Oft können Verbraucher ihre Rechte durchsetzen

Die Crews von Tuifly haben gegen den Plan zudem heftig protestiert, unter anderem mit vielen Krankmeldungen, wodurch ebenfalls vorigen Herbst zahlreiche Flüge ausfielen. Tausenden Passagieren verweigert die Airline seither Entschädigung, die Gerichte müssen entscheiden. In vielen Fällen aber sind Reisende erfolgreich. Allein EU Claim setzte seit der Gründung 2007 nach eigenen Angaben bereits für mehr als 300 000 Fluggäste ausgezahlte Entschädigungen von mehr als 66 Millionen Euro durch. Die Erfolgsquote liege bei 97 Prozent.

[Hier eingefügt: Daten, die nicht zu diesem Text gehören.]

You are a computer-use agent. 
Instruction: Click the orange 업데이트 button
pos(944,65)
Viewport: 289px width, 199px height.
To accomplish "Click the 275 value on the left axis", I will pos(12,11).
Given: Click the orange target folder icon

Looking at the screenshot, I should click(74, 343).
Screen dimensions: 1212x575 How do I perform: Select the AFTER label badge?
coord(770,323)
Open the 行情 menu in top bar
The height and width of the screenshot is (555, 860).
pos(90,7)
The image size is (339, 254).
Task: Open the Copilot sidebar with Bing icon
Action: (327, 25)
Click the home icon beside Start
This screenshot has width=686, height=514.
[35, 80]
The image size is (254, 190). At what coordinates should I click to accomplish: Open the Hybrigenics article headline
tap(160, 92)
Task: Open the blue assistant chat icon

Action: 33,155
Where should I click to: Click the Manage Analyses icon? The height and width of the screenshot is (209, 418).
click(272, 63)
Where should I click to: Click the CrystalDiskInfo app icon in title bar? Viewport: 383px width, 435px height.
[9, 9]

Air Berlin bedauert auf Anfrage den geschilderten Fall. „Der Umbau des Streckennetzes und die Restrukturierung des Unternehmens stellt für Air Berlin einen Kraftakt dar, der leider derzeit auch für unsere Gäste spürbarer ist als uns lieb sein kann“, erklärt eine Sprecherin. Insgesamt seien rund vier Millionen Fluggäste betroffen. Die zweitgrößte deutsche Airline, die kürzlich einen weiteren Rekordverlust einräumen musste, will sich künftig auf innerdeutsche Strecken, Flüge zu europäischen Städten sowie einigen Langstreckenzielen konzentrieren.

Man biete Gästen, die von geänderten Flugzeiten oder Flugstreichungen betroffen sind, kostenfreie Umbuchungen oder die Erstattung des Flugpreises an, so die Sprecherin. Sind die Flüge Teil einer Pauschalreise, sollen sich die Passagiere direkt an ihren Reiseveranstalter oder ihr Reisebüro wenden. Online können sich Kunden unter airberlin.com/beschwerde melden und zum Beispiel die Erstattung von Mehrkosten, die wegen geänderter Flüge entstehen, verlangen.